▶ [TASK OBJECTIVE]
Transcribe the entries below with complete accuracy, excluding the pictures.

▶ [DATA FOR PROCESSING]
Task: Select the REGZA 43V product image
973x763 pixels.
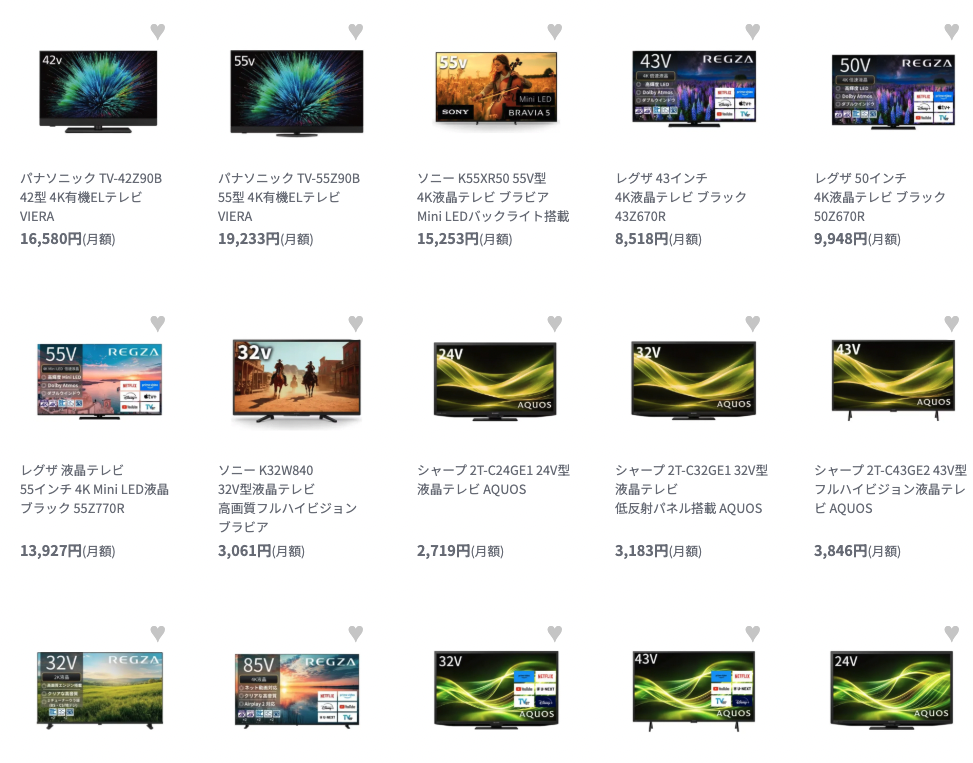Action: [x=694, y=89]
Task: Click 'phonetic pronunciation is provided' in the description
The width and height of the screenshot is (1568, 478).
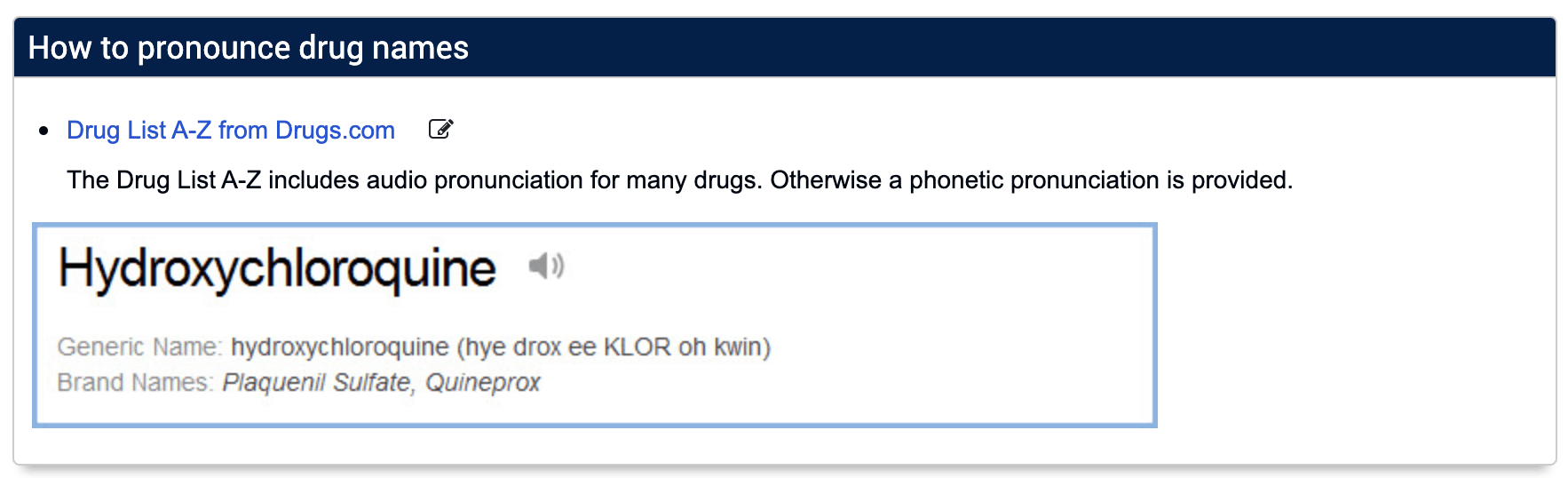Action: [1101, 180]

▶ [WRITTEN RESPONSE]
Task: Select the REGZA 43V product image
973x763 pixels.
Action: [x=694, y=89]
Task: Click 'phonetic pronunciation is provided' in the description
The width and height of the screenshot is (1568, 478).
Action: [1101, 180]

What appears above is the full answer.